RECORDS TO USE Block Start

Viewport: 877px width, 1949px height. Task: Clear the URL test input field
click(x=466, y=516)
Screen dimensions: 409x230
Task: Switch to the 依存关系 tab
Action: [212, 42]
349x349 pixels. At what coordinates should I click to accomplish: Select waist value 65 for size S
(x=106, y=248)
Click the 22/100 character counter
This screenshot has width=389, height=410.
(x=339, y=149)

RECORDS TO USE Block End
RECORDS TO USE Block Start

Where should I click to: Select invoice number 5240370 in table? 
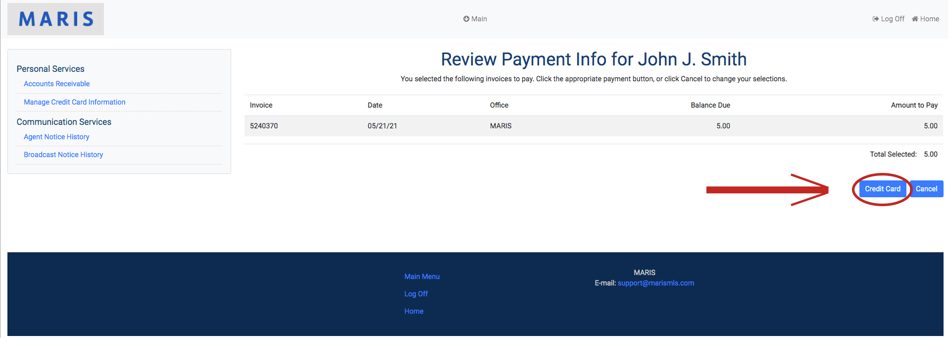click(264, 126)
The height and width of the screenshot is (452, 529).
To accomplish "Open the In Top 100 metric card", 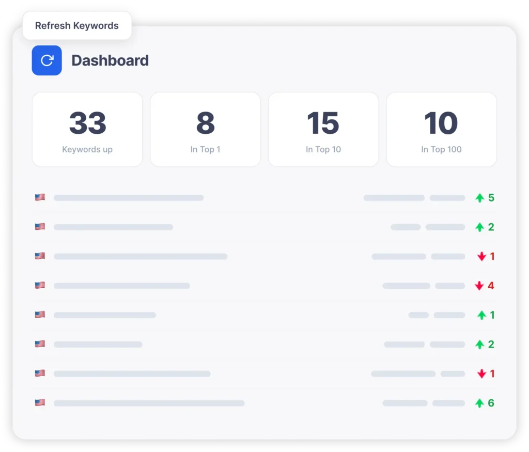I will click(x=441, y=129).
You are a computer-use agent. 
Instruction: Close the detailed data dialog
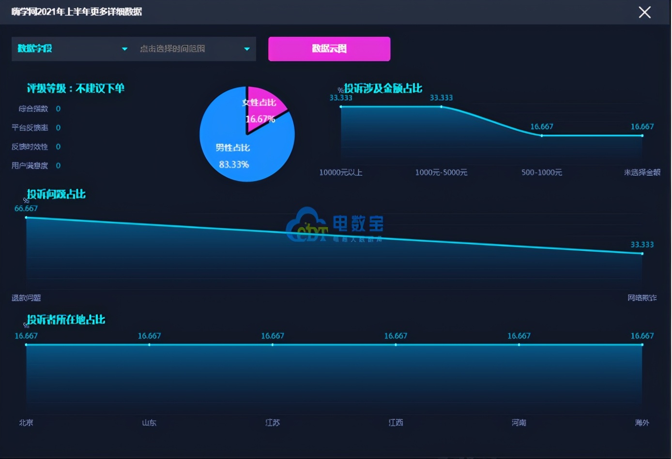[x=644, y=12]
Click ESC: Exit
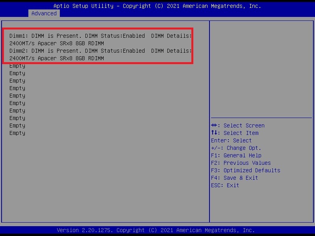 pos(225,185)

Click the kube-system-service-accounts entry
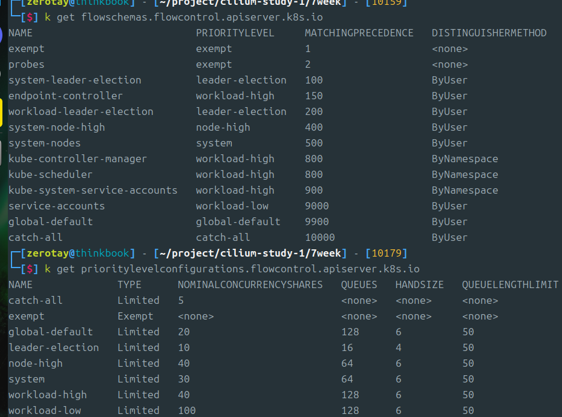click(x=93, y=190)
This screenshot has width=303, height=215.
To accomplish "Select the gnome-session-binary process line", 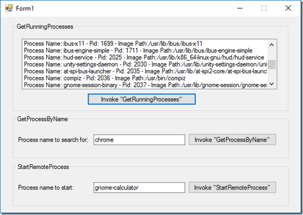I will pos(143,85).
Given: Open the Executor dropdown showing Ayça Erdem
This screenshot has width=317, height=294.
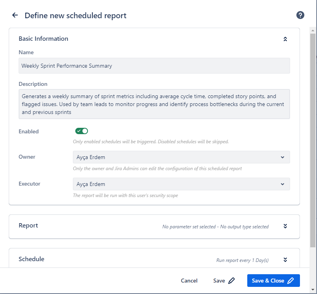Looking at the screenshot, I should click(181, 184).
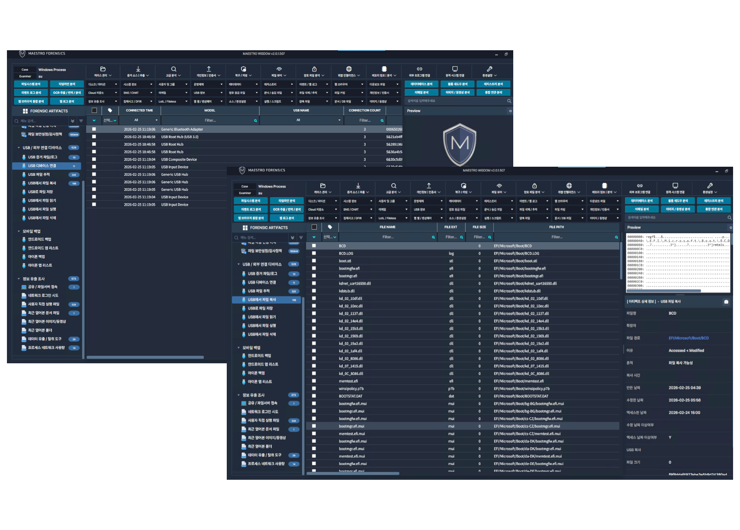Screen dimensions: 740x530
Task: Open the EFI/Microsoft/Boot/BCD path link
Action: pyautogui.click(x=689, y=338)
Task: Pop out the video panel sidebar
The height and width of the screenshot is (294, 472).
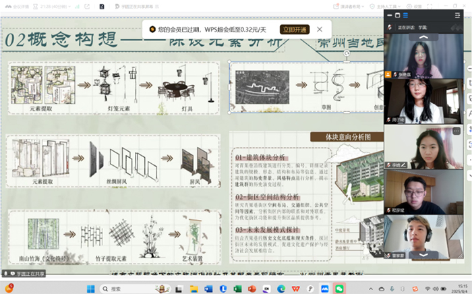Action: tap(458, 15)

RECORDS TO USE Block End
RECORDS TO USE Block Start

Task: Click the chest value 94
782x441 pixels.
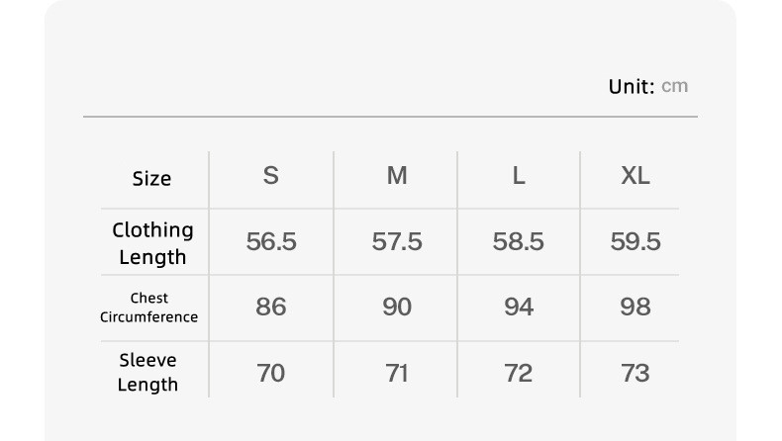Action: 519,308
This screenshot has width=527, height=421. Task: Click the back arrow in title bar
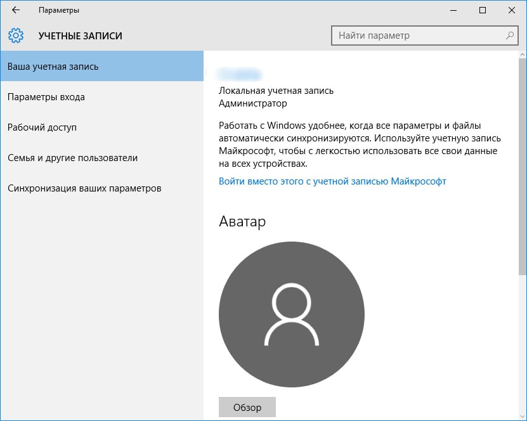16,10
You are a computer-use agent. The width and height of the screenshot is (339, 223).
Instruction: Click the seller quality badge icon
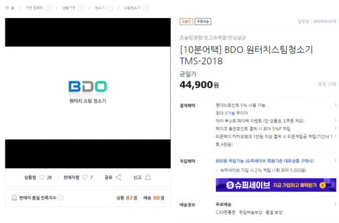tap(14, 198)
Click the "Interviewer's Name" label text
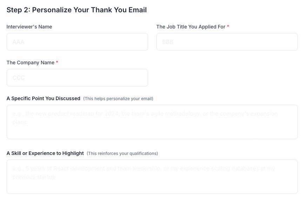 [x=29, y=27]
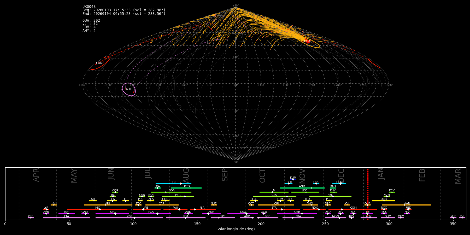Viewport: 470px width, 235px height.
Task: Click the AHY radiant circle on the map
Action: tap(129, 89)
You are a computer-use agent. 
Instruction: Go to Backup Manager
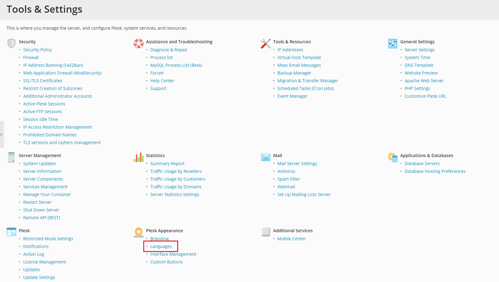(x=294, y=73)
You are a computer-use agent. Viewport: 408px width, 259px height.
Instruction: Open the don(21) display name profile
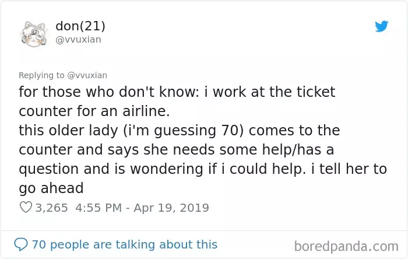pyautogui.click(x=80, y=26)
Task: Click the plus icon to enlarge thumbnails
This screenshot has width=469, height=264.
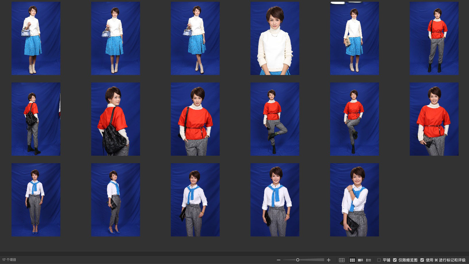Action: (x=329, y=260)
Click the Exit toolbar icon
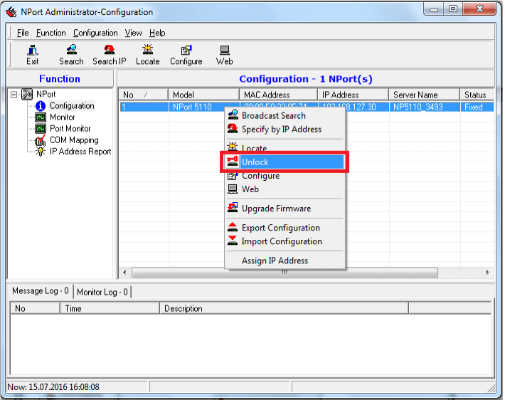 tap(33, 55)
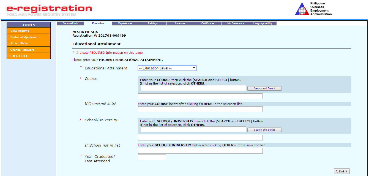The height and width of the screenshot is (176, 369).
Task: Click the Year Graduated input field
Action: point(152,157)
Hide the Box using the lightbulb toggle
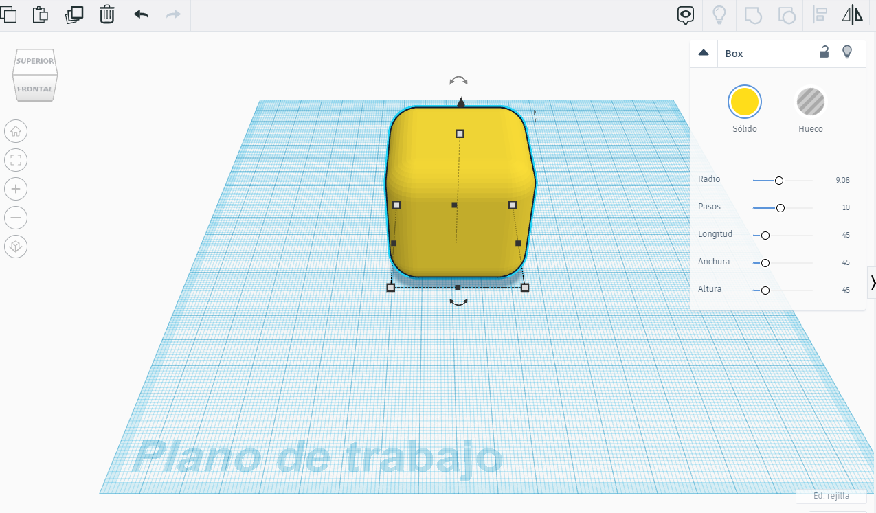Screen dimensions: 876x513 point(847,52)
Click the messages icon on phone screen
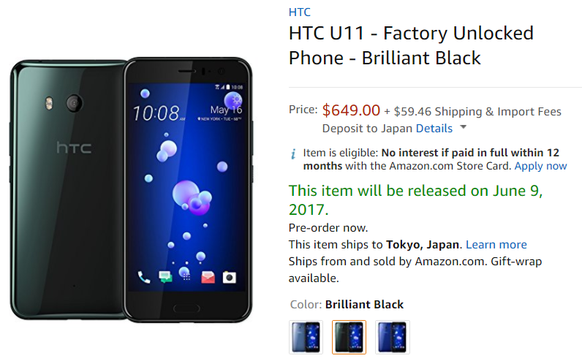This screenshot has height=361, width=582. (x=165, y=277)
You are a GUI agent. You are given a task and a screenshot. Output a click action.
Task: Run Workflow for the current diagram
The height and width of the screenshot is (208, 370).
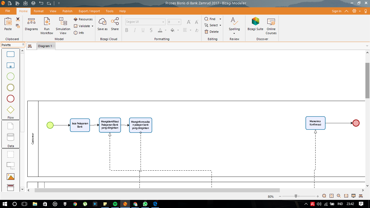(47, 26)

RECORDS TO USE Block End

=== ASSIGNMENT ===
Scan the material for the string "computer". Copy each line where it appears.

=== EXERCISE RESPONSE ===
You are a computer-use agent. 
You are a computer-use agent. The width and height of the screenshot is (339, 223).
You are a computer-use agent. 
You are a computer-use agent. Viewport: 408px width, 259px height.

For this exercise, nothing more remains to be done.